Great piece of equipment. Never had a misfire (unless you count the time I forgot to take off the safety). Also very easy to use in manual mode.

Joe


----------



## Eric Fryer (May 23, 2006)

Thanks for the comments guys...

Desire Dogs, PM sent your way


----------



## BILL NE NY (Aug 2, 2011)

I just installed on on my OLD ROTARY WINGER and it works great well built release and the primer shot to me sounds louder than the other launcher.If you have a old winger around a nice conversion.


----------



## Chris Rosier (Dec 27, 2008)

I agree with everyone else, great release.
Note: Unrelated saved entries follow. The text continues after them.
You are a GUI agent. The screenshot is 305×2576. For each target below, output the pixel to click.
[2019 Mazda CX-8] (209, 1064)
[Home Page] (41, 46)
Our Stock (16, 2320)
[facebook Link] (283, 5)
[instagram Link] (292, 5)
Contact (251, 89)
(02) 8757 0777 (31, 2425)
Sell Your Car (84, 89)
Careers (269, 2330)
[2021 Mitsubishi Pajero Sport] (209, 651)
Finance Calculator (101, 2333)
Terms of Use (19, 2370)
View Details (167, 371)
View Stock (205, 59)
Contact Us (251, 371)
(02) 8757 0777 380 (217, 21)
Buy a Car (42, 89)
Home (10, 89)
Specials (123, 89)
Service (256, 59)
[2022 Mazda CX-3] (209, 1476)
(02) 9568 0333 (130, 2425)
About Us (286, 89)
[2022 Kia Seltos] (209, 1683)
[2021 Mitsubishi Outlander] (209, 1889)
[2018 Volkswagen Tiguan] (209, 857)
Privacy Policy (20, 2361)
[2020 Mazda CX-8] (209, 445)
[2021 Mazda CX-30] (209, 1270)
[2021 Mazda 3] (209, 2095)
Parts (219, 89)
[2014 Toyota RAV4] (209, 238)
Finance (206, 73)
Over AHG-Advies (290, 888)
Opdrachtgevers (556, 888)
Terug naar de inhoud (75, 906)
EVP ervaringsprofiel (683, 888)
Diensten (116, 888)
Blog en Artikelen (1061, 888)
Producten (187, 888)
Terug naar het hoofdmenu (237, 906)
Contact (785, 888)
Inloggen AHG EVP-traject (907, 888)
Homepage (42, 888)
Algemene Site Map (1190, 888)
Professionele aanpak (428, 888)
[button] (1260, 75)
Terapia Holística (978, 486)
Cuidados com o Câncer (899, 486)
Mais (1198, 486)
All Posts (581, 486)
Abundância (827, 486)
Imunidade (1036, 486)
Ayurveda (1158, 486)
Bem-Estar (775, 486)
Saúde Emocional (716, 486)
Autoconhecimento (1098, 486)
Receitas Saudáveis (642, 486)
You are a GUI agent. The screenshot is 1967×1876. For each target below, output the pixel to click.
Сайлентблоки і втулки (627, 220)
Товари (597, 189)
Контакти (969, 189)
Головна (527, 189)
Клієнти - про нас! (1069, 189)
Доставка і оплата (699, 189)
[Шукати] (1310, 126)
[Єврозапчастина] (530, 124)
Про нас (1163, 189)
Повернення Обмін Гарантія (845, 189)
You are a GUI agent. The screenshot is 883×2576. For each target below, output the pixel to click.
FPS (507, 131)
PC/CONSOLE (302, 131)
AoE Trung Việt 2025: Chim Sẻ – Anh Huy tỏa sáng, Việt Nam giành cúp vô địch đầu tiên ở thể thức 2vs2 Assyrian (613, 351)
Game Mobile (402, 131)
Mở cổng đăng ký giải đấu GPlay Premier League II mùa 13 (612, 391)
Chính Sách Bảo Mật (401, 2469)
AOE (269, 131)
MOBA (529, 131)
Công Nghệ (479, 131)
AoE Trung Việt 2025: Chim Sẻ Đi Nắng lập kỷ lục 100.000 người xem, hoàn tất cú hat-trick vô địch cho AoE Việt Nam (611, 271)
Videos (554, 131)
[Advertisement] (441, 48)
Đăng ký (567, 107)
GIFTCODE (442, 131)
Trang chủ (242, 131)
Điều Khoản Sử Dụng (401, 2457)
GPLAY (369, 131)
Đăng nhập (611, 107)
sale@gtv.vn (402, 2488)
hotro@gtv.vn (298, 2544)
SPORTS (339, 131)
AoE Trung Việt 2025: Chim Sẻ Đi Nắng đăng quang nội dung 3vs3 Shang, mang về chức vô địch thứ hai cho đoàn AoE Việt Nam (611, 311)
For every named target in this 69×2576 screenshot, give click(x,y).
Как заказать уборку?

Functions well


----------



## Brant D. Keller (Sep 22, 2008)

Great release


----------



## GulfCoast (Sep 24, 2007)

Very nice release. Kinda big, but solid.


----------



## Elliott Labradors (May 19, 2009)

My favorite release, whether manual or electric.

Wally
.


----------



## rookie (Sep 22, 2003)

Eric Fryer said:


> Does anyone have any hands on experience with the Train Rite electric releases? Whats the skinny?


Eric
The trainrite release has a one year warranty. Should you have a problem and you need a repair it comes back to you with a brand new one year warranty just as if you bought it new. For your information we have very few repairs but we have made several up dates on the older releases. The early models did not have the step down release to use in the manual mode when shooting birds. If you have a chance take a look at our launchers and other products for dog training.
Warren Price
www.trainrite.net


----------



## ryoung (May 1, 2009)

A truely great release our club has switched to all train rite releases you can not do better


----------



## Kelly Greenwood (Dec 18, 2008)

Made some wingers with these and the Metamorphisis kit from Dogs Afield that throw a duck 40 yards. Love the ease of beng able to get the 209 primers out of the winger (much easier than the zinger). Have never had a hang up while trying to launch. I love the way ou can easily adjust the length of throw by sliding the release up or down on the leg. The whole unit is heavy duty.


----------



## fox river (Jun 18, 2011)

test test test


----------



## tleitch (Jan 29, 2009)

Where can i get a train rite release?


----------



## freezeland (Nov 1, 2012)

tleitch said:


> Where can i get a train rite release?


You can't right now, unless you find a used one in the classifieds. The company is being restructured right now.


----------



## Joe Dutro (Nov 20, 2007)

I have one brand new TrainRite Electronic/ Manual release that I would sell. Also have 2 pouches.


----------